No cargo desde 2018, López Obrador pede investimentos em comunidades carentes expostas ao crime, uma política que também seria uma forma de conter a crescente migração em condição ilegal para os Estados Unidos através do México.

O pacto “marca um novo começo” e “desafia nosso governo a criar as condições para a prosperidade”, disse uma autoridade americana na quinta-feira (7), sem detalhar o alcance do acordo.

No âmbito da Iniciativa Mérida, Washington desembolsou US$ 3,3 bilhões em assistência militar e serviços de consultoria.

O objetivo é “aproveitar o trabalho que realizamos no passado e trazê-lo para uma era moderna”, disse a mesma fonte, referindo-se ao “Marco Bicentenário México-Estados Unidos para Segurança, Saúde Pública e Comunidades Seguras”.

– Estratégia fracassada –

Após um café da manhã com López Obrador, Blinken se reunirá com o chanceler mexicano, Marcelo Ebrard, para selar o acordo durante o primeiro Diálogo de Segurança de Alto Nível.

Isso culminará dez meses de discussões sobre medidas contra o crime transfronteiriço, segundo o governo do presidente Joe Biden, que vincula esses esforços ao respeito pelos direitos humanos. Este é um ponto crítico no México, devido às inúmeras violações cometidas durante a guerra às drogas.

“A prioridade no México é reduzir os homicídios e a violência”, afirmou Ebrard antes da visita.

Desde 2006, o México, país de 126 milhões de habitantes, acumulou mais de 300.000 assassinatos, a maioria atribuídos ao crime organizado, e cerca de 90.000 desaparecidos.

Os Estados Unidos garantem, no entanto, que a Iniciativa Mérida fortaleceu a cooperação, o profissionalismo e a transparência das agências mexicanas de aplicação da lei.

“O objetivo de forjar uma nova estratégia comum não será fácil”, disse à AFP o presidente do “think tank” Inter-American Dialogue, Michael Shifter, para quem a Iniciativa Mérida estava “morta”.

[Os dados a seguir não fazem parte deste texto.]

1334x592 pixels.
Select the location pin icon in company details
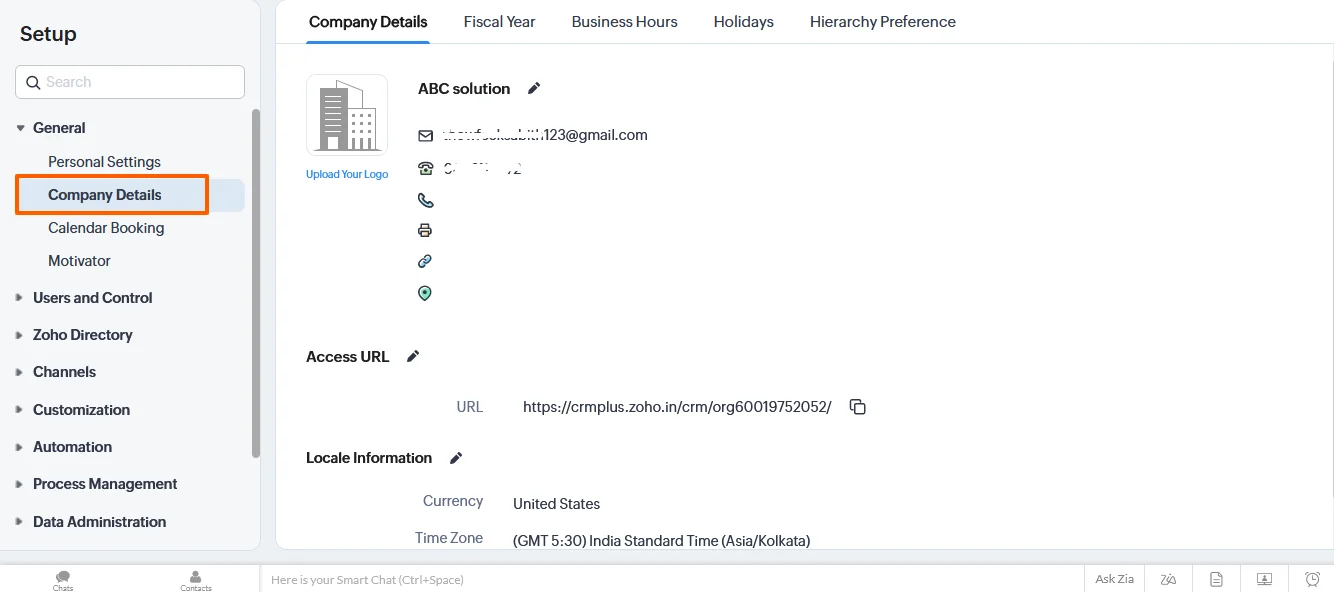pos(425,292)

“Se medido em função da redução do tráfico de drogas e da violência no México, ou do fluxo de armas dos Estados Unidos, claramente fracassou”, avaliou.

– Boas intenções –

No início de agosto, o governo mexicano processou nove grandes fabricantes e dois distribuidores de armas por comércio “negligente e ilícito” que incentiva o tráfico de drogas e a violência em seu território.

O México afirma que entre 70% e 90% das armas ilegais apreendidas são procedentes dos Estados Unidos.

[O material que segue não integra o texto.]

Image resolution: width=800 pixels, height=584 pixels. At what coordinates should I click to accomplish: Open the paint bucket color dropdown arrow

No novo plano, Washington se compromete a “trabalhar para enfrentar o fluxo de armas para o México”, disse a autoridade americana.

O México afirma que as políticas antidrogas aplicadas até agora não surtiram os resultados esperados.

“O objetivo principal que se teve por muitos anos foi capturar os narcotraficantes, e o que aconteceu?”, apontou Ebrard.

A nova abordagem enfatiza, no entanto, que a perseguição de criminosos continuará.

A queda de grandes barões como Joaquín “El Chapo” Guzmán causou a fragmentação dos grandes cartéis em múltiplas gangues que agora dependem de um “portfólio criminoso mais diversificado”, diz o centro de pesquisas Insight Crime.

O crime organizado não só aproveita os mais de 3.000 km de fronteira para fornecer drogas ao maior mercado consumidor do mundo, como também está envolvido no tráfico de armas e de pessoas, roubo de combustível, sequestro, extorsão, lavagem de dinheiro e corrupção de autoridades.

Os esforços conjuntos foram afetados pela pandemia da covid-19 e por episódios como a captura nos Estados Unidos, em outubro de 2020, do general Salvador Cienfuegos, ex-ministro da Defesa mexicano, por supostos vínculos com o tráfico de drogas.

Após um acordo incomum, Washington deportou Cienfuegos ao México e entregou supostas provas contra ele para um eventual julgamento, mas o Ministério Público mexicano as indeferiu em meio às acusações de López Obrador de que a DEA (na sigla em inglês) havia fabricado as provas.

Posteriormente, o governo promoveu uma reforma que limitou a atuação de agentes estrangeiros no México.

Cauteloso ante o discurso pró-legalização das drogas, López Obrador acredita que os Estados Unidos poderiam apoiar seus programas de desenvolvimento em comunidades vulneráveis.

Embora as tensões orçamentárias em Washington tenham atrapalhado essa meta, o México desempenha um papel fundamental na contenção da crise migratória que complica a vida de Biden. López Obrador poderia tirar proveito dessa situação em outras questões, diz Shifter.